Devanny Pinn, texana nata a Houston nel 1989, è un’attrice nota per il suo lavoro nel cinema indipendente horror statunitense. Genere che ha frequentato da quando aveva 17 anni, esordendo nel 2006 con The Lonely Ones. Da allora ha recitato in una settantina di film. Una lunga esperienza che l’ha portata quest’anno a esordire dietro la macchina da presa con Black Mass, opera prima matura, solida, sobria, tesa, mai ad effetto. Per il suo primo film da regista (in concorso alla sesta edizione di Monsters – Taranto Horror Film Festival), nel quale si è riservata anche una parte, Pinn ha scelto di portare sullo schermo un personaggio noto alla cronaca nera americana degli anni Settanta, il serial killer di studentesse Theodore Robert Cowell, più noto come Ted Bundy. Ma di farlo uscendo dal film biografico, bensì raccontando una giornata nella vita dell’assassino seriale, utilizzando quindi un’unità temporale, dalle otto del mattino del 14 gennaio 1978 all’alba del giorno seguente, e pure spaziale, concentrandosi sui pochi ambienti frequentati in quelle ore dall’uomo (che solo alla fine viene chiamato per nome e cognome dalla polizia sul luogo di un massacro, mentre prima, in un paio d’occasioni, quasi “en passant”, erano state mostrate sue foto segnaletiche con scritto Ted – anche così svincolandosi dalle convenzioni di una narrazione tradizionale), vale a dire il suo appartamento, un supermercato, la casa abitata dalle studentesse prese di mira, un pub, l’appartamento di un’altra donna.

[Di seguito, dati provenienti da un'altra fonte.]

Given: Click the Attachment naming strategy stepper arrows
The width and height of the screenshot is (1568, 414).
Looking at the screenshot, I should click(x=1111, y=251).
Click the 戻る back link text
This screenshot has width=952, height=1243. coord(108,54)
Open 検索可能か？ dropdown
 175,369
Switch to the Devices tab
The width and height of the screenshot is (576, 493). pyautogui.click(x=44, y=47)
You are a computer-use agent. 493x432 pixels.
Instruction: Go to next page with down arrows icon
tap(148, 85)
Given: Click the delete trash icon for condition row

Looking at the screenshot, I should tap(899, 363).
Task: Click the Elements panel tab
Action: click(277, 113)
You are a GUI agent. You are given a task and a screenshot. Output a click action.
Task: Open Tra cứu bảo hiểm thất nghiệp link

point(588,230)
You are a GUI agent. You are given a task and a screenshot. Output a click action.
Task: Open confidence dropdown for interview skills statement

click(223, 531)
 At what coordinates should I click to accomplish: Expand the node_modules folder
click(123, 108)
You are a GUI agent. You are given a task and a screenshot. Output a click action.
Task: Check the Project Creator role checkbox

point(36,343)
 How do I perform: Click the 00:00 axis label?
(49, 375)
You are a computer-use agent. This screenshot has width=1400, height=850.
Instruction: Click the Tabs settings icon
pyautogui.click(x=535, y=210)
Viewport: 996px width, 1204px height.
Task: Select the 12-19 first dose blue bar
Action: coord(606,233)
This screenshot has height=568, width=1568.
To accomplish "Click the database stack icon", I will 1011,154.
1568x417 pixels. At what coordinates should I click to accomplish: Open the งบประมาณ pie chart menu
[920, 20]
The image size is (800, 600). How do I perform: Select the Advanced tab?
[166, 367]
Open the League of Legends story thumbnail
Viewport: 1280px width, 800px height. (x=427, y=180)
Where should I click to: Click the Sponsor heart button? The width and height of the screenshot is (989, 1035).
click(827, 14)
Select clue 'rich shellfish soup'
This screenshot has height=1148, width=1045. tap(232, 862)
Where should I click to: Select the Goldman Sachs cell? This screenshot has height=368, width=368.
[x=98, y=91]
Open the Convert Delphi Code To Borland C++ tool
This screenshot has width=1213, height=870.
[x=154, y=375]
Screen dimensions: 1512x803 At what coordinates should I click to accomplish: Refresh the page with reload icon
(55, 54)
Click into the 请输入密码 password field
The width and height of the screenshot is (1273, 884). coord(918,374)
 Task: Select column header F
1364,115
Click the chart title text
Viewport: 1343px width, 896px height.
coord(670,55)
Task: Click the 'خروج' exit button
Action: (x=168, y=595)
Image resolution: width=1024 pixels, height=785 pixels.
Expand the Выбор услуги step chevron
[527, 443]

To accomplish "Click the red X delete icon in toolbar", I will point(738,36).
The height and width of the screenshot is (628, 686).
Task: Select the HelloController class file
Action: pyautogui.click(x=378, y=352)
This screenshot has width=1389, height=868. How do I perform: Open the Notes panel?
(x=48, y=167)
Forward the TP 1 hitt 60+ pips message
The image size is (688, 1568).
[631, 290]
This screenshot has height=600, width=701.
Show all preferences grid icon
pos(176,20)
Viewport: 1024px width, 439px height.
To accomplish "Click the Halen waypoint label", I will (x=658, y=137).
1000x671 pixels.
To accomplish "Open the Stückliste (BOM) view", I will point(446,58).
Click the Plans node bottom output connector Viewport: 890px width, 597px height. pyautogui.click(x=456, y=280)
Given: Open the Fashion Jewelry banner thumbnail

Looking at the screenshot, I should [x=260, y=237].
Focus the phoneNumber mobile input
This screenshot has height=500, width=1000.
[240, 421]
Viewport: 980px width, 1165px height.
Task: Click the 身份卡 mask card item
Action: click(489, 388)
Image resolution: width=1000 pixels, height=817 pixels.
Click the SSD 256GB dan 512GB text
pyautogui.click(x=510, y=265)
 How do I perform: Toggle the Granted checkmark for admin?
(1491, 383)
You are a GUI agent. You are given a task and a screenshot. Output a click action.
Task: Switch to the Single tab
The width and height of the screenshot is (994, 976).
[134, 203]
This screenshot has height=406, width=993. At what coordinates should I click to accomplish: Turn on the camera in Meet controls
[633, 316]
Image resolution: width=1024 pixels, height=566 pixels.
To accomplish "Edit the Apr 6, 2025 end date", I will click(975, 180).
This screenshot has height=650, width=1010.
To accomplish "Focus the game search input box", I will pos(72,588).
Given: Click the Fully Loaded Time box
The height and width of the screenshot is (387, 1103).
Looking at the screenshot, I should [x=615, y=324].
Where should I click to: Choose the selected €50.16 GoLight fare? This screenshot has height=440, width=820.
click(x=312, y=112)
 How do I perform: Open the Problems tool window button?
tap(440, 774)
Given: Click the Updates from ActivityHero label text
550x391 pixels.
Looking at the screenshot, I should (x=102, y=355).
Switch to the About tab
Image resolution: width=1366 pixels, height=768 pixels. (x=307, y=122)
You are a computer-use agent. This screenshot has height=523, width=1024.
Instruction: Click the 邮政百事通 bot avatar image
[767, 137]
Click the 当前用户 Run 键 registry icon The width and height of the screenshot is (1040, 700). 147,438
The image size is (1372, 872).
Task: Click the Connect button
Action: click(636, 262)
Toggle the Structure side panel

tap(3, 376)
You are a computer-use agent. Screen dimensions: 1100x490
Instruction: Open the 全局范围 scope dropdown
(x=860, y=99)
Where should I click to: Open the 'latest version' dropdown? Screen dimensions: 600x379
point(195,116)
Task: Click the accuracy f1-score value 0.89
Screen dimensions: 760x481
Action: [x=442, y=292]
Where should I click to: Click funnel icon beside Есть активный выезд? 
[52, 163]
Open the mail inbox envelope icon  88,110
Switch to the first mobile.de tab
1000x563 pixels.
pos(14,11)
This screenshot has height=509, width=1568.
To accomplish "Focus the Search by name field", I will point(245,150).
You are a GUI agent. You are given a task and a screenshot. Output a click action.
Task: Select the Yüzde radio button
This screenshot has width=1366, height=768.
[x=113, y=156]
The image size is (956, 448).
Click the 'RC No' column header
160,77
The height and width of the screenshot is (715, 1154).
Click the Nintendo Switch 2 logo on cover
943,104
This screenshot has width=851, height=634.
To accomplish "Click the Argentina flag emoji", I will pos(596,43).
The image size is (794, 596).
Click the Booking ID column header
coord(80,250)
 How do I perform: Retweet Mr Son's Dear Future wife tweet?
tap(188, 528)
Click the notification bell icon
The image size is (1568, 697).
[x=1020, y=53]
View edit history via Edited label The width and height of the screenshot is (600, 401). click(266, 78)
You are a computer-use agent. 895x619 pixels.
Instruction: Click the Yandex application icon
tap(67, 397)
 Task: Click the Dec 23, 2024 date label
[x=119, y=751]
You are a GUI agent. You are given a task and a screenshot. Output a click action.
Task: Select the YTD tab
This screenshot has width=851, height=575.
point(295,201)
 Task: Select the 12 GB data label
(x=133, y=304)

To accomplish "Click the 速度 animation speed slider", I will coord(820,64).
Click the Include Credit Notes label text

E l’auto di Bundy, un Maggiolino Volkswagen giallo che è la sua “vera casa”, con la quale si sposta da un luogo a un altro nella cittadina della Florida dove ha trovato riparo (ma il film è girato in California) e con la quale si spostava prima (proveniva, in fuga, dal Colorado) e dopo altrove (la usava per intrappolare le vittime, ma ciò non accade, non riesce a farlo accadere, nel corso di quella giornata). A Devanny Pinn interessa altro. E costruisce Black Mass come se fosse tutto una soggettiva, anche quando Ted è in campo, spesso defilato nelle inquadrature, parziale. Non solo le soggettive di lui che spia gli interni della casa con le ragazze o altri spazi. Ogni immagine sembra la visualizzazione dei propri stati d’animo, una sorta di “bolla” visiva e sonora per esprimere le sue alterazioni fisiche e emotive, il fuori e il dentro di sé. Così, Pinn lo pedina con la camera a mano, lo filma spesso di nuca o di profilo o ne mostra gli occhi dagli specchietti dell’automobile o ancora lo fa deambulare a figura intera in quello che si presenta come un prolungato e febbrile accerchiamento filmico che si apre e (quasi, essendoci due epiloghi) chiude con il protagonista nel bagno di casa sua: all’inizio si fa la barba (e la mente non può non andare, pur se il risultato è differente, al breve capolavoro di Martin Scorsese The Big Shave) davanti allo specchio e prepara ad uscire; alla fine torna a casa dopo l’ennesimo omicidio, si aggira con il volto insanguinato per poi ripulirsi sotto la doccia (e essere pronto per una nuova sfida, quella di passare inosservato tra la folla e infine disegnare sul suo volto un ghigno beffardo e memore di tanti altri assassini seriali e maniaci della storia del cinema).
La regista fa sentire la confusione e lucidità di Bundy, rende concreto (anche attraverso l’ottima colonna sonora) il suo respiro ansioso, il suo sguardo eccitato mentre spia le ragazze (una lunga “masturbazione” nonostante, almeno in campo, l’assenza di essa) nell’attesa dell’azione. Un’attesa erotica, pulsante, che si apre a visioni che devastano la sua mente (memorabile la scena con lui che da una finestra osserva di nascosto una delle pensionanti e, testa appoggiata al muro e occhi chiusi, immagina che la giovane nuda cominci a strapparsi la pelle, a divorarsi, a compiere una danza macabra-erotica con le mani guardandolo, in un vortice di rosso, di nero, di pulsioni cromatiche e carnali). Pinn di-segna l’ossessione di un uomo imprigionato nella sua mente, che sembra inafferrabile, sfuggire a ogni presa, dileguarsi e ri-proporsi. Senza nome, conosciuto solo come Me (cui dà espressione convincente l’attore inglese Andrew Sykes), che è Ted Bundy e molti altri, personificazione del Male e delle sue manifestazioni osservate e narrate dall’interno, appunto, di una soggettiva plurale.